Binding of pertussis toxin (PTx) was examined by glycan microarray; 53 positive hits fell into four general groups. One group represents sialylated bi-antennary compounds with an N-glycan core terminating in α2-6 linked sialic acid. The second group consists of multi-antennary compounds with an N-glycan core, but lacking terminal sialic acids, which represents a departure from previous understanding of PTx binding. The third group consists of Neu5Acα2-3Lactose that lack the branched-mannose core found in N-glycans, thus their presentation is more similar to O-glycans and glycolipids. The fourth group of compounds consists of Neu5Acα2-8Neu5Acα2-8Neu5Ac, which is seen in the c-series gangliosides and some N-glycans. Quantitative analysis by SPR of the relative affinities of PTx for terminal Neu5Acα2-3 versus Neu5Acα2-6, as well as the affinities for the trisaccharide Neu5Acα2-8Neu5Acα2-8Neu5Ac versus disaccharide, revealed identical global affinities, even though the amount of bound glycan varied by 4- to 5-fold. These studies suggest that the conformational space occupied by a glycan can play an important role in binding, independent of affinity. Characterization of N-terminal and C-terminal binding sites on the S2 and S3 subunits by mutational analysis revealed that binding to all sialylated compounds is mediated by the C-terminal binding sites, and binding to non-sialylated N-linked glycans is mediated by the N-terminal sites present on both the S2 and S3 subunits. An understanding of the glycans recognized by PTx is essential to understand which cells are targeted in clinical disease.
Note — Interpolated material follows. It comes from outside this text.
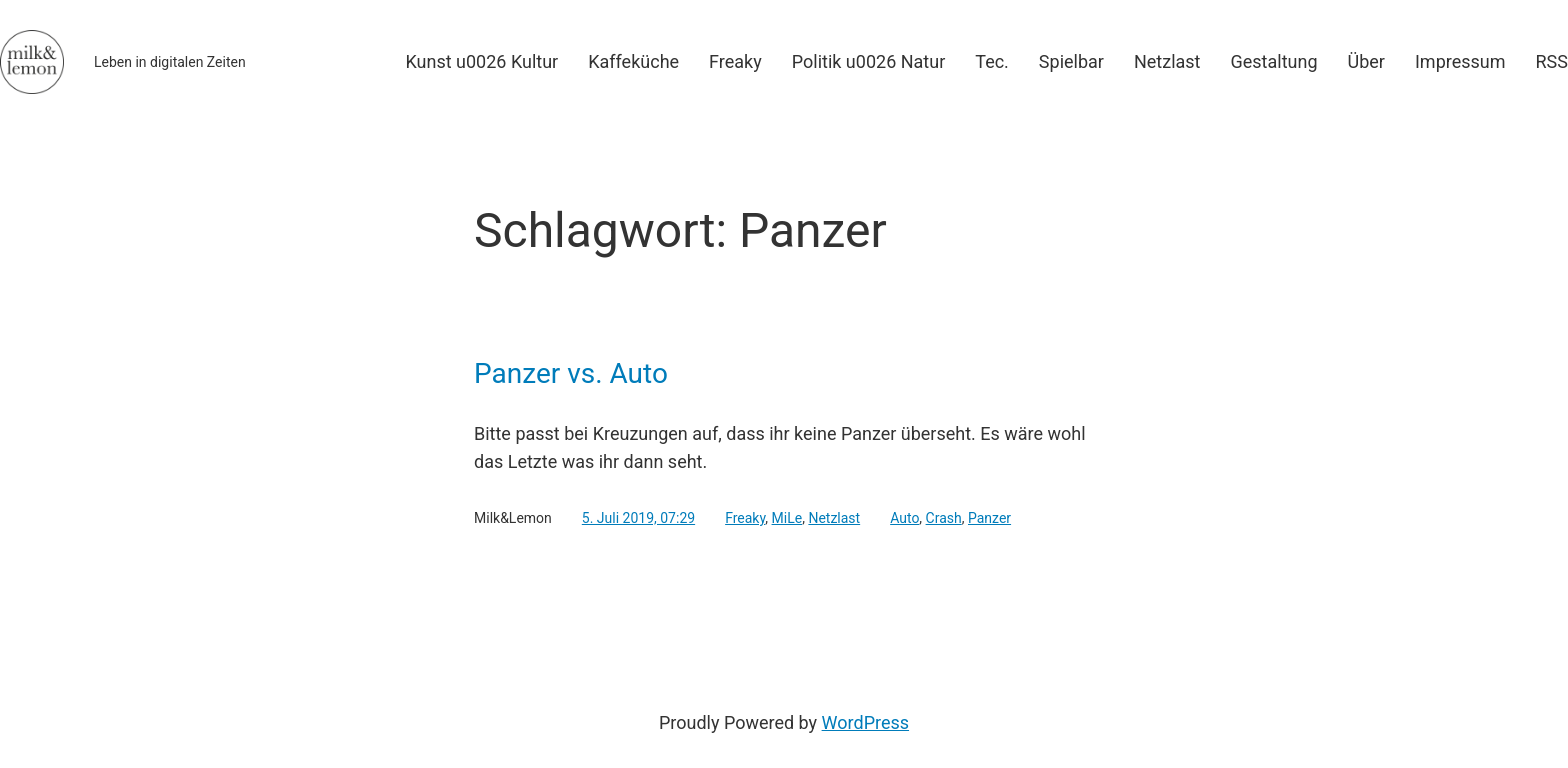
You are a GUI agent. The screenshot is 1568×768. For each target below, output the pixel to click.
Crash (944, 518)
In addition to delivering S1 into target cells, the B-pentamer has toxic effects independent of S1, including antigen-independent T-cell activation and mitogenicity. Flow cytometry and microscopic analysis also revealed PTx-B promotes membrane exchange. Jurkat cells stained with the lipophylic dye DiI transferred DiI to DiO stained cells, and vice versa. In addition, the intracellular amine-coupled fluorophor was also transferred, suggesting that protein transfer also occurred. T-cells take up plasma membrane and integral membrane proteins from antigen presenting cells during immunological synapse contact, a process called trogocytosis. Unlike trogocytosis, PTx-B mediated transfer does not require direct cell-to-cell contact. While T-cell activation by PTx-B requires the TCR complex, PTx-B mediated membrane transfer occurred in TCR-deficient mutants. Mitogenic lectins, ConA, PHA-L, and WGA mediated aggregation, but only PTx-B and WGA mediated membrane transfer. Actin inhibitors, Cytochalasin-D and Latrunculin-B, inhibited both the transfer of membrane material and aggregation, suggesting a role for cytoskeletal remodeling. The activity of S2S4 and S3S4 dimers was also tested. Both dimers activated TCR signaling and induced aggregation, but only the S2S4 dimer mediated membrane exchange. Mutant analysis revealed that the sialic acid binding site was required for TCR signaling for both dimers, as well as membrane exchange by the S2S4 dimer. The membrane transfer process may contribute to disregulation of immune responses by PTx since proteins transferred in an immunological synapse have been shown to retain signaling activity, and loss of adhesion molecules may contribute to the alterations of immune cell trafficking. Widespread and improper immune activation or immune cell trafficking by PTx-B may aid the ability of B. pertussis to reinfect immune hosts.